#### Goal of the exercise:
Could you write out the opening lines of the data, word for word, stopping after the line that contains "Given: Check the Notes scan item checkbox"?

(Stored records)

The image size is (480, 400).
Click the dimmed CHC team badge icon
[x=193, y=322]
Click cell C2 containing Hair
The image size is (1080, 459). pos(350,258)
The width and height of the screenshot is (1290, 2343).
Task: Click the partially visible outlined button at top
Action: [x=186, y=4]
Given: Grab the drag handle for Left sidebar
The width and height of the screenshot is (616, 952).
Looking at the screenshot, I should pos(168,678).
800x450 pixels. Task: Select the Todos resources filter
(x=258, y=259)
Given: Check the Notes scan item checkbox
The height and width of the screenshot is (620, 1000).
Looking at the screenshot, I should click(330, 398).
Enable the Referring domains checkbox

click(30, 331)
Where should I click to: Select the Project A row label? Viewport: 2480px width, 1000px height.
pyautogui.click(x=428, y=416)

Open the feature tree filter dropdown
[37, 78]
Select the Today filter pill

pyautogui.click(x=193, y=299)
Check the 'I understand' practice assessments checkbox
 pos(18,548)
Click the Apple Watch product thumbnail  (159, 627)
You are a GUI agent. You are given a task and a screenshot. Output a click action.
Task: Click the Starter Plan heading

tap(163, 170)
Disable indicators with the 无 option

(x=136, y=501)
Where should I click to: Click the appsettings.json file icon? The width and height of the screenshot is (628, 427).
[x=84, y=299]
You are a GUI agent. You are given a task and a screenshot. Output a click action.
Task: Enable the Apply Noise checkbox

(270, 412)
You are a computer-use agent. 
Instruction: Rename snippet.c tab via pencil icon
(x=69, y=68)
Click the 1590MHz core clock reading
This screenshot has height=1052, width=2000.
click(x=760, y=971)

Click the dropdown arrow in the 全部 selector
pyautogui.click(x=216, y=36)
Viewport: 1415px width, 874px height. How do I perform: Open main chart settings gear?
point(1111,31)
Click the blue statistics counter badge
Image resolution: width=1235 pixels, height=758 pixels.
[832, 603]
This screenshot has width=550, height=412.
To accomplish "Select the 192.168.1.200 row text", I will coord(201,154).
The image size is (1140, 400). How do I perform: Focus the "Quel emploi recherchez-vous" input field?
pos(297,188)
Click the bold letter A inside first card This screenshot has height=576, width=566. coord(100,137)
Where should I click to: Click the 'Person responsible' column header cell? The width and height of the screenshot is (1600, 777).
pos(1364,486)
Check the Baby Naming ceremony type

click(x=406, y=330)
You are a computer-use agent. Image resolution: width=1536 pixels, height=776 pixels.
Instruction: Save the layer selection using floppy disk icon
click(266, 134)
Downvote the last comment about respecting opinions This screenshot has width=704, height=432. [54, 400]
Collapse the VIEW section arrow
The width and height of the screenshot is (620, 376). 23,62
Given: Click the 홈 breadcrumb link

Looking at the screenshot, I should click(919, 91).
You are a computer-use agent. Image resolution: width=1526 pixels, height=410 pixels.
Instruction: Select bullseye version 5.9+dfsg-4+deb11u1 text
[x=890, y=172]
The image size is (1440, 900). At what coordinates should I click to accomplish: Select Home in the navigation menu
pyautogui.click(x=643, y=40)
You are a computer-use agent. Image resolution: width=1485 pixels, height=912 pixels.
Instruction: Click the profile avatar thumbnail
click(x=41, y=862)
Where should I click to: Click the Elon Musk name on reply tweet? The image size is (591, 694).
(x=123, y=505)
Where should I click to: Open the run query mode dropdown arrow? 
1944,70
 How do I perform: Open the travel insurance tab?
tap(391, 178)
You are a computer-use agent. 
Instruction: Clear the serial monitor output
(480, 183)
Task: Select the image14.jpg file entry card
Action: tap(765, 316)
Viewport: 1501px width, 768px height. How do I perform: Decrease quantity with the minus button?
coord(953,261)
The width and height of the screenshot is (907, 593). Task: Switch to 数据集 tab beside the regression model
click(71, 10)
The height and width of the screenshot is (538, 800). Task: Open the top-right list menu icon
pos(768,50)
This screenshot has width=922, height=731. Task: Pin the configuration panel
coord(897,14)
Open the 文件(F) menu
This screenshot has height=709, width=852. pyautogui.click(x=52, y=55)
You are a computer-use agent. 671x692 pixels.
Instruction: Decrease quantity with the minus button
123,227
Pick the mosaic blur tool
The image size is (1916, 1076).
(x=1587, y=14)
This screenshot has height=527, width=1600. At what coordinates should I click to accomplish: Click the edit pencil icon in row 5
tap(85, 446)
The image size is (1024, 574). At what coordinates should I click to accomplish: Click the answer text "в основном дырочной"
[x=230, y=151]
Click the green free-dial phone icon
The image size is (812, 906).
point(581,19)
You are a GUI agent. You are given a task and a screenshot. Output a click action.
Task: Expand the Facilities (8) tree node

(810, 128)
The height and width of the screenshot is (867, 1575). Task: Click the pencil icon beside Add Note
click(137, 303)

#### Task solution:
The image size is (480, 400).
Click the dimmed CHC team badge icon
[x=193, y=322]
Click cell C2 containing Hair
The image size is (1080, 459). pos(350,258)
The width and height of the screenshot is (1290, 2343).
Task: Click the partially visible outlined button at top
Action: [x=186, y=4]
Given: Grab the drag handle for Left sidebar
The width and height of the screenshot is (616, 952).
Looking at the screenshot, I should pos(168,678).
800x450 pixels. Task: Select the Todos resources filter
(x=258, y=259)
Given: Check the Notes scan item checkbox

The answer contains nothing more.